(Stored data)
========

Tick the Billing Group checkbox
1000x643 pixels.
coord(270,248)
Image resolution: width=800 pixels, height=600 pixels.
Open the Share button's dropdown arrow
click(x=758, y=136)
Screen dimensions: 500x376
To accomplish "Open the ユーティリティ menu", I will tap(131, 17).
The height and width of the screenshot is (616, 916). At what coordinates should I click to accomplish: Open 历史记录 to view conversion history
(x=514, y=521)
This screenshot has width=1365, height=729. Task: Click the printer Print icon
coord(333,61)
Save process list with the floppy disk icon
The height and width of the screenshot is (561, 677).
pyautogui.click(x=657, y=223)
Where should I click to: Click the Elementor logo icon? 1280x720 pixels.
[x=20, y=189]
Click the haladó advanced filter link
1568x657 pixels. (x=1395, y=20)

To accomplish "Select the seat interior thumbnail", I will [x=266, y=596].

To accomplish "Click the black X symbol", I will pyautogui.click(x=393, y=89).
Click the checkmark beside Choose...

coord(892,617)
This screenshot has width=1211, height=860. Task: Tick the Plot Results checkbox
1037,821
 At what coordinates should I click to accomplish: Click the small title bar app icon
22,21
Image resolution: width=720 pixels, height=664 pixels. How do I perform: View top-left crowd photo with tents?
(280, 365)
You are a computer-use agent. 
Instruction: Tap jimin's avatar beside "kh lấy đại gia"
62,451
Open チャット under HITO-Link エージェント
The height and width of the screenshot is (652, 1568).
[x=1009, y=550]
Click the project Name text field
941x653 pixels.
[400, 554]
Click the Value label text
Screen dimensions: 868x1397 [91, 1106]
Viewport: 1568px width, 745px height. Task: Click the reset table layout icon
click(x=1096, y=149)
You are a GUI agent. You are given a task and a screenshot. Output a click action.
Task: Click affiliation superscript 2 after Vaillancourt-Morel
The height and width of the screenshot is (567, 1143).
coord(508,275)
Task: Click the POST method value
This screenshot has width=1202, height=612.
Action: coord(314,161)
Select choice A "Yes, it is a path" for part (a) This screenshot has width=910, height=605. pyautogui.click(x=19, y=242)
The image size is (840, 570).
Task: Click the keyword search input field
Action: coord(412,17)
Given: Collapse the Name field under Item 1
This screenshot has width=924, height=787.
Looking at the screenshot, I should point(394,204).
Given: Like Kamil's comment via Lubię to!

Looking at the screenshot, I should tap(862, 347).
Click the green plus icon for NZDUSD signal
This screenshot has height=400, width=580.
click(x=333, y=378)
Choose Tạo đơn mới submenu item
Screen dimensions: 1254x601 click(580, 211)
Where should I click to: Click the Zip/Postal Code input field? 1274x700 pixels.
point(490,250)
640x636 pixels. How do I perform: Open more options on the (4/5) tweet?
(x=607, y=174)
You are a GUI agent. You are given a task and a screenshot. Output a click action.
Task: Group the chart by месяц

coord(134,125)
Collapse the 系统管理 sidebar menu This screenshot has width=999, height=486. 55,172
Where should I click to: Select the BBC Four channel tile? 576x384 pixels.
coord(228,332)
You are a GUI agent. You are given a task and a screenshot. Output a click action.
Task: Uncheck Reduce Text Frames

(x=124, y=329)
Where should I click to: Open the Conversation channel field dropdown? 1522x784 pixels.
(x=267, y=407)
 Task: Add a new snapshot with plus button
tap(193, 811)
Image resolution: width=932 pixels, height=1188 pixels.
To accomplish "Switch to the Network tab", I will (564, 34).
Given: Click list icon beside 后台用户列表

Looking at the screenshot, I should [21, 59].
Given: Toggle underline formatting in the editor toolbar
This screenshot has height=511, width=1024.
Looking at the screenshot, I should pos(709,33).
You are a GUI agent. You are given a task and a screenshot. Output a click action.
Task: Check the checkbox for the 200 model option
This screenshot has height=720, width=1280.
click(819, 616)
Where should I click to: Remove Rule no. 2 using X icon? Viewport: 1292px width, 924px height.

========

What this task involves →
Reply by returning the full set of records above exactly.

Result →
Tick the Billing Group checkbox
1000x643 pixels.
coord(270,248)
Image resolution: width=800 pixels, height=600 pixels.
Open the Share button's dropdown arrow
click(x=758, y=136)
Screen dimensions: 500x376
To accomplish "Open the ユーティリティ menu", I will tap(131, 17).
The height and width of the screenshot is (616, 916). At what coordinates should I click to accomplish: Open 历史记录 to view conversion history
(x=514, y=521)
This screenshot has width=1365, height=729. Task: Click the printer Print icon
coord(333,61)
Save process list with the floppy disk icon
The height and width of the screenshot is (561, 677).
pyautogui.click(x=657, y=223)
Where should I click to: Click the Elementor logo icon? 1280x720 pixels.
[x=20, y=189]
Click the haladó advanced filter link
1568x657 pixels. (x=1395, y=20)

To accomplish "Select the seat interior thumbnail", I will [x=266, y=596].

To accomplish "Click the black X symbol", I will pyautogui.click(x=393, y=89).
Click the checkmark beside Choose...

coord(892,617)
This screenshot has width=1211, height=860. Task: Tick the Plot Results checkbox
1037,821
 At what coordinates should I click to accomplish: Click the small title bar app icon
22,21
Image resolution: width=720 pixels, height=664 pixels. How do I perform: View top-left crowd photo with tents?
(280, 365)
You are a computer-use agent. 
Instruction: Tap jimin's avatar beside "kh lấy đại gia"
62,451
Open チャット under HITO-Link エージェント
The height and width of the screenshot is (652, 1568).
[x=1009, y=550]
Click the project Name text field
941x653 pixels.
[400, 554]
Click the Value label text
Screen dimensions: 868x1397 [91, 1106]
Viewport: 1568px width, 745px height. Task: Click the reset table layout icon
click(x=1096, y=149)
You are a GUI agent. You are given a task and a screenshot. Output a click action.
Task: Click affiliation superscript 2 after Vaillancourt-Morel
The height and width of the screenshot is (567, 1143).
coord(508,275)
Task: Click the POST method value
This screenshot has width=1202, height=612.
Action: coord(314,161)
Select choice A "Yes, it is a path" for part (a) This screenshot has width=910, height=605. pyautogui.click(x=19, y=242)
The image size is (840, 570).
Task: Click the keyword search input field
Action: coord(412,17)
Given: Collapse the Name field under Item 1
This screenshot has width=924, height=787.
Looking at the screenshot, I should point(394,204).
Given: Like Kamil's comment via Lubię to!

Looking at the screenshot, I should tap(862, 347).
Click the green plus icon for NZDUSD signal
This screenshot has height=400, width=580.
click(x=333, y=378)
Choose Tạo đơn mới submenu item
Screen dimensions: 1254x601 click(580, 211)
Where should I click to: Click the Zip/Postal Code input field? 1274x700 pixels.
point(490,250)
640x636 pixels. How do I perform: Open more options on the (4/5) tweet?
(x=607, y=174)
You are a GUI agent. You are given a task and a screenshot. Output a click action.
Task: Group the chart by месяц

coord(134,125)
Collapse the 系统管理 sidebar menu This screenshot has width=999, height=486. 55,172
Where should I click to: Select the BBC Four channel tile? 576x384 pixels.
coord(228,332)
You are a GUI agent. You are given a task and a screenshot. Output a click action.
Task: Uncheck Reduce Text Frames

(x=124, y=329)
Where should I click to: Open the Conversation channel field dropdown? 1522x784 pixels.
(x=267, y=407)
 Task: Add a new snapshot with plus button
tap(193, 811)
Image resolution: width=932 pixels, height=1188 pixels.
To accomplish "Switch to the Network tab", I will (564, 34).
Given: Click list icon beside 后台用户列表

Looking at the screenshot, I should [21, 59].
Given: Toggle underline formatting in the editor toolbar
This screenshot has height=511, width=1024.
Looking at the screenshot, I should pos(709,33).
You are a GUI agent. You are given a task and a screenshot. Output a click action.
Task: Check the checkbox for the 200 model option
This screenshot has height=720, width=1280.
click(819, 616)
Where should I click to: Remove Rule no. 2 using X icon? Viewport: 1292px width, 924px height.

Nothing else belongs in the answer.